Wie lokale Medien unter Berufung auf die Behörden berichteten, verurteilte ein Scharia-Gericht den 22 Jahre alten Mann und die 25-jährige Frau aufgrund eines Verstoßes gegen das islamische Sittengesetz zu jeweils 21 Stockhieben. Der Grund: Sie seien nicht verheiratet.

Nach TikTok-Kuss: Öffentliche Auspeitschung in Indonesien

Die Bestrafung wurde auf einer Bühne in einem Park der Provinzhauptstadt Banda Aceh vor zahlreichen Zuschauern vollzogen. Ursprünglich waren jeweils 25 Stockhiebe vorgesehen. Da das Paar jedoch bereits vier Monate in Untersuchungshaft verbracht hatte, wurde das Strafmaß reduziert. "Die öffentlichen Auspeitschungen sollen dazu dienen, andere von Verstößen gegen die religiösen Vorschriften der Provinz abzuschrecken", zitierte das Nachrichtenportal Serambinews.com den Leiter der Staatsanwaltschaft, Bobbi Sandri.

Die beiden wurden festgenommen, nachdem ein Livestream von Ende Februar viral gegangen war. In diesem hatten sie sich in einem Auto geküsst. Der Vorfall wurde den Scharia-Behörden gemeldet, die daraufhin Ermittlungen einleiteten.

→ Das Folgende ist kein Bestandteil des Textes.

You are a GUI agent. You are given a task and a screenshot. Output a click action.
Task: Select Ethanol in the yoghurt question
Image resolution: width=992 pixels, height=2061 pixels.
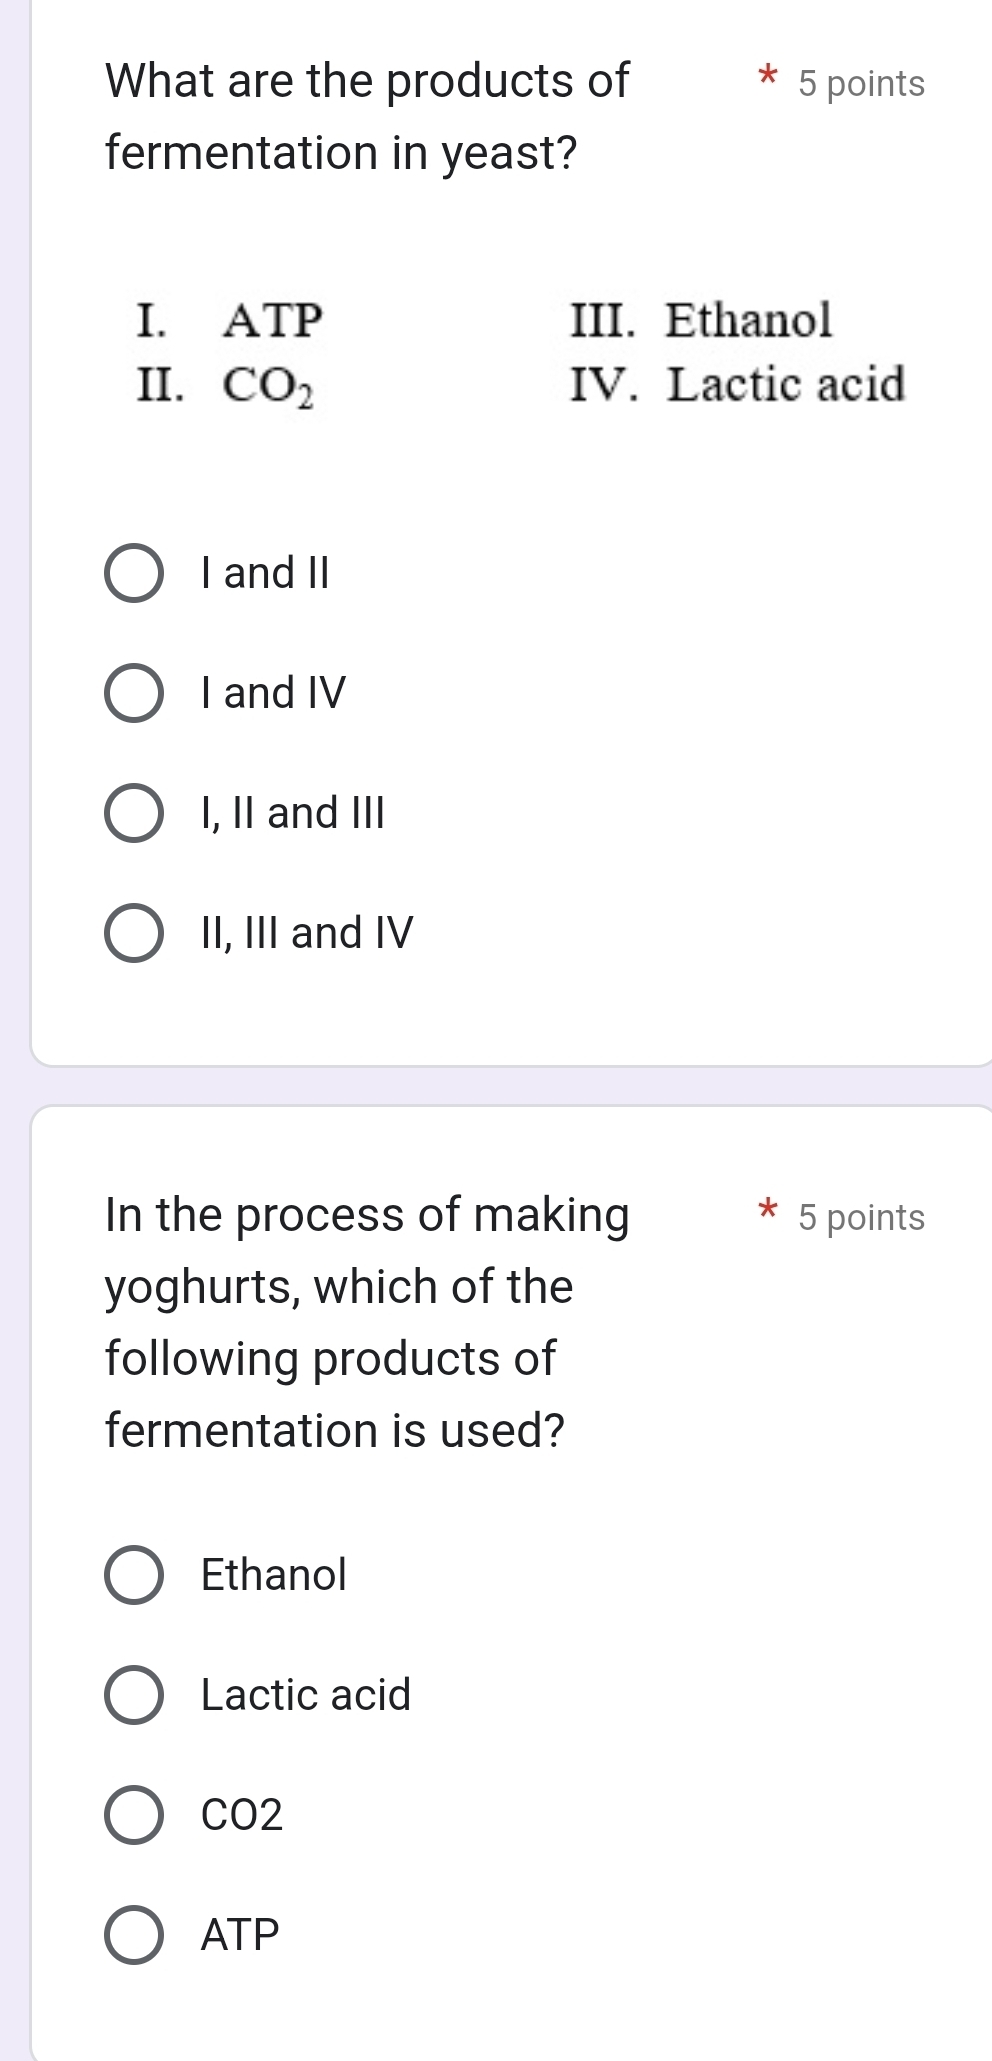point(136,1576)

Die Menschenrechtsorganisation Amnesty International kritisiert öffentliche Auspeitschungen in Aceh seit Jahren als grausame, unmenschliche und entwürdigende Strafe und fordert deren Abschaffung. Aceh an der Nordwestspitze der Insel Sumatra ist die einzige Provinz im mehrheitlich muslimischen Indonesien, in der das islamische Recht offiziell angewendet wird.

Scharia-Gesetz sieht grausame Strafen vor

Die Provinz erhielt das Recht zur Einführung der Scharia Anfang der 2000er Jahre im Rahmen eines Friedensabkommens, das einen jahrzehntelangen Separatistenkonflikt beendete. Das dort geltende islamische Recht sieht öffentliche Stockhiebe unter anderem auch für Vergehen wie Ehebruch, Alkoholkonsum, Glücksspiel oder gleichgeschlechtliche Beziehungen vor.